Companies like Google, Overture and LookSmart responded to this trend by creating programs that let advertisers bid on relevant key phrases to promote their Web sites to searchers. Since advertisers using this model pay for every click they get (“pay-per-click” advertising), it is important that clicks come from appropriate, targeted searchers who are likely to buy the advertisers’ products or services.

Typically, the more general the term, the more searched upon and expensive it is. This pricing model of paying more for general terms is opposite that of traditional online advertising, where the more closely targeted the media, the higher the price. Broader, more-sweeping terms are also likely to be used by searchers who may have no interest in the business’ services and usually produce many prospects outside the appropriate region, since they are not specific.

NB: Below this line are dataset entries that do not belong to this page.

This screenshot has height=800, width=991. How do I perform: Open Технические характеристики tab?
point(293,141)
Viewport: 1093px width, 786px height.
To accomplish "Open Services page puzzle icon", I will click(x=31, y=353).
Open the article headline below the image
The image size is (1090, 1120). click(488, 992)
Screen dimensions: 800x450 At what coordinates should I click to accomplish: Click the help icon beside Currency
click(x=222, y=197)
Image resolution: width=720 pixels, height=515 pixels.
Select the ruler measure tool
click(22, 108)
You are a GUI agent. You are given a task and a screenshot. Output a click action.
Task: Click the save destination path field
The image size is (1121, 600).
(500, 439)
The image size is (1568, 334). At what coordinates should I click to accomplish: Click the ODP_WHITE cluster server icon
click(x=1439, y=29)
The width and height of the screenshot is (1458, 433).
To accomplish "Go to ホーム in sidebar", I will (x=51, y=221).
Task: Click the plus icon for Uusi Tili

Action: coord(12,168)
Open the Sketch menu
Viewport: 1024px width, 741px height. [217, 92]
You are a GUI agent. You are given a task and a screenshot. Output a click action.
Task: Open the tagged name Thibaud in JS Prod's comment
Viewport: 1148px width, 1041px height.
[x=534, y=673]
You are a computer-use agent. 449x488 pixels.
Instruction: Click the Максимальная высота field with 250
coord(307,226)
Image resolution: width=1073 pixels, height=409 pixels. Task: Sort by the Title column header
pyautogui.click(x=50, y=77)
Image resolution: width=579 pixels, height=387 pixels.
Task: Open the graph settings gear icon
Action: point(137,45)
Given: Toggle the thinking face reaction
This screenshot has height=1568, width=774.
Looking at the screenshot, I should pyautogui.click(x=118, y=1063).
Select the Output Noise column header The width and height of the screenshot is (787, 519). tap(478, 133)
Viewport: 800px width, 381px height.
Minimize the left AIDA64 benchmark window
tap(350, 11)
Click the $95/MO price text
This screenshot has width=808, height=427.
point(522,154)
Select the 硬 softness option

One way local companies avoid the higher cost and non-targeted overage of general terms is to put a regional word within the paid search phrase: for example, “San Diego hair salon” as opposed to just “hair salon.”

Geo-location. Responding to regional advertisers’ increasing needs, geo-targeted advertising opportunities were introduced. Because these services automatically identify where the user is sitting based on his IP address (among other things), they eliminate the need for surfers to put in qualifying words for location and provide locally targeted ads in response to searches on broad terms.

Someone surfing from Boise, ID, and looking up “plumbers,” for example, automatically will get “plumbers in Boise” without having to type in the location.

The revenue incentive to search engines is that they can open more broad search terms to a larger advertising market, charge more for those terms and sell more inventory for searches.

Advertisers have a better chance to reach more targeted prospects immediately interested in their regional services. Surfers can find local companies with even broad terms online.

As a bonus, Google also is attempting to merge its search engine technology into a yellow pages-like destination with Google Local. As it functions now, in a beta state, Google Local serves its best guess at site owners’ business types from its existing search algorithm (based on factors such as page content, link-backs from complementary sites, etc.).

Google Local returns the respective contact information from the site’s content in a familiar directory format that traditional yellow page loyalists might be more apt to use. Surfers can search on companies in a more familiar format and gain access to convenient contact information, links, driving directions and more.

Google Local has integrated geo-targeted advertising to allow advertisers even more options to stand out.

Other applications of geo-location technology. Such technology has other applications that Internet marketers are using. Audience-specific information or content can be served to users based on their geographic information gathered when they hit a company’s Web site.

Sites can change currency or provide alternative promotions based on the visitor’s locale. Marketers can even restrict access by users from a competitor’s internal domain. Geo-location technology lets marketers prevent access to their services when prospective visitors are coming from areas where it is illegal for those services or products (such as with gambling or selling alcohol) to be offered online.

Though the vastness of the Internet can be daunting, technology offers new ways for advertisers to target searchers doing their homework online. By leveraging geo-targeting and geo-location technology to tailor the Web user’s experience, these companies can drive visitors to their store’s physical location through the most efficient use of the Internet’s reach.

Technology is letting regional service providers gather a higher percentage of targeted customers from a pool of admittedly fewer, yet more likely to purchase, Web site visitors. It is all about quality, not quantity, for a cost-effective, valuable Internet presence.